* Required work
1) Answer these questions using the passage on early New England household inventories:
(a) In what year did the widow Bethia Cartwright of Salem leave her bed and bedding to her sister?
(b) What was Joseph Metcalf's "a table & old carpett" worth?
(c) At what value were the wall hangings in the chamber over John Whittingham's parlor appraised?
2) Write the next part of the passage on early New England household inventories, starting after its final sentence.

* Excerpted text

+-------+

Capt. George Corwin of Salem who died in 1684, had a calico counterpane in the red chamber in his house. In the corner chamber was a green counterpane and in the kitchen chamber was a sad colored counterpane, two coverlets, and a quilt of colored and flowered calico.

Let us have a look at a few of these wills and inventories. In 1640, the widow Bethia Cartwright of Salem, bequeathed to her sister, then living in England, her bed, bolster, blanket and coverlet. It is an open question if the value of the property equalled the probable cost of transporting it to that loving sister in distant England.

Mrs. Joanna Cummings of Salem, at her death in 1644, among many other items possessed a feather bed, flock bolster and a green rug, jointly valued at £2. 5. 0.

In the "hall" of John Goffe's house, in Newbury, in 1641, were found "3 bedsteeds, £1; 1 pr. curtains with 3 rods, 18s.; 1 green rugg, £1. 6.; 2 blankets, 15 s.; 1 bed, bolster and 4 pillows, £4. 10.; 1 coverlet, 10s.; and 1 bed matt, 2s."

The next year William Howard, afterwards the first town clerk of Topsfield, was one of the appraisers of the estate of Samuel Smith of Enon, the name by which Wenham was then known. In one of the chambers he found a "bed, blancits & coverlet" which he valued at £7. 8. Rather a valuable bed, or, may it have been the coverlet? In connection with "cobbard clothes" at £1. he lists a "carpitt" at 15s; and this carpet, curiously enough, he did not find on the floor but on a table. Joanna Cummings owned a "carpet & table" that were valued at 7s. 8d. Joseph Metcalf of Ipswich had "a table & old carpett" worth £1. In the parlor of Governor Endecott's house in Boston were found a "Table, Carpet & 3 stools," valued at 50s. William Bacon's "carpets & qushens" were worth £1. 10s. and in the inventory of the estate of Rev. Ezekiel Rogers of Rowley, appears the following: "a presse and a litle Table with ther Carpets, £1. 10s."

John Whittingham lived in Ipswich and died in 1648. In the parlor of his house was found a "Joyne Table with Five chairs & one ould Carpet, 10s.; one cupboard and Cloth, 10s.; 2 paire Cobirons, 15s.; two window Curtains and curtaine rods, 6s.; one case of Bottles, 5s.; Books, £6. 5s.; Eleven Cushions, £1. 10s.; one Still, 5s.;" and perhaps most important of all – "one fetherbed, one flockbed, two boulsters, one pillow, one p. blankets, one Rugge, Curtains & valients and bedsted, £12." In the chamber over the parlor was another bedstead well supplied with furnishings, including two quilts, a blue coverlet and a trundle bed. This upstairs chamber had wall hangings which were valued at £2. 10s. and in the room were six trunks, a chest and a box, containing stores of bed linen, table cloths, napkins, hose yarn, silver plate and eleven spoons. Two chairs, four stools, a screen, two pairs of cobirons and a pair of tongs completed the furnishings of the room. It almost stands open before us. And those wall hangings valued at £2. 10s.!

+-------+

Stored dataset items:

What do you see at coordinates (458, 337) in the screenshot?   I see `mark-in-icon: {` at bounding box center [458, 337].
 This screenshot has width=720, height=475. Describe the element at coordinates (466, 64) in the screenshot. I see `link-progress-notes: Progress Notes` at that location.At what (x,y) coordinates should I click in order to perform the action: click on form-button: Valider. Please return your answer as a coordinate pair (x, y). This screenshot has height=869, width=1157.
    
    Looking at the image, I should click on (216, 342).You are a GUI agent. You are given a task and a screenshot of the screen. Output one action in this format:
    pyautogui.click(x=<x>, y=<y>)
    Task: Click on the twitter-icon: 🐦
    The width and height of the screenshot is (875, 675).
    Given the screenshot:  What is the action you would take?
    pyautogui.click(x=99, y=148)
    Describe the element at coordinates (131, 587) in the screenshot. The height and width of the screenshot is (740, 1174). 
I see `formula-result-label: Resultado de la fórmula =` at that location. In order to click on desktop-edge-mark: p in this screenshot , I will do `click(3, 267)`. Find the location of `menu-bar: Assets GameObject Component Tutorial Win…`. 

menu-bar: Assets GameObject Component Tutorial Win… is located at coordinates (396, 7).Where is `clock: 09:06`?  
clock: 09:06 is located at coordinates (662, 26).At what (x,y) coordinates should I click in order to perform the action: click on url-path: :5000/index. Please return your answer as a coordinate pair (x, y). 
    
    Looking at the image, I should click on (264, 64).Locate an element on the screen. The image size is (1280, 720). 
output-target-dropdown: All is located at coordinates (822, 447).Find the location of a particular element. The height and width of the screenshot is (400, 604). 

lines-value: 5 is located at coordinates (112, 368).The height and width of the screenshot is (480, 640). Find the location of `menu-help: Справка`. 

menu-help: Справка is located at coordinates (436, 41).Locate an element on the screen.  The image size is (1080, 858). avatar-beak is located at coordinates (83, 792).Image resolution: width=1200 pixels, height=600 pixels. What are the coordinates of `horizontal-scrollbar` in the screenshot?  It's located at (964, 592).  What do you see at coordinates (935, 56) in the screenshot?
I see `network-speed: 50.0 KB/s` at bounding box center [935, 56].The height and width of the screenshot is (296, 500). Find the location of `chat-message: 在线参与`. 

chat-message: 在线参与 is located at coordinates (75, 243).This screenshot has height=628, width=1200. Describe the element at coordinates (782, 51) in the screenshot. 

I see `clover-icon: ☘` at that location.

+-------+

* Activity answers
1)
(a) 1640
(b) £1
(c) £2. 10s.

2)
Another parlor chamber in a house in Newbury, in which had lived the minister, the Rev. James Noyes, was more meagerly furnished. Here the appraisers found "2 boxes, 4 hogsheads, a musket and a gun and two swords, £2.; a bolster and a quilt & two blankets and a parsell of Cotton wooll, £3. 10s."

Just one more inventory – the estate of William Clarke who died in 1647 in Salem. The parlor contained a half-headed bedstead with curtains and vallance which was furnished with a feather bed and bolster, a straw bed and flock bolster, white blankets, sheets, and a green rug. In a corner of this parlor stood another bedstead having a mat, canvas flock bed, sheets, old blankets and a red rug, and in the chamber over the kitchen was a low bedstead with a flock bed and bolster, a blanket, a rug and an old quilt.

Here are two kinds of bedsteads mentioned in this house, but there were other kinds in frequent use at the time: high beds and side beds, canopy bedsteads, half-headed, joined, cabin, corded, close, press, standing, truckle and trundle bedsteads and what is strange indeed, not a single example of these early bedsteads has been preserved. All have been worn out or destroyed – supplanted by a newer fashion – and we today can only imagine their various forms and decorations.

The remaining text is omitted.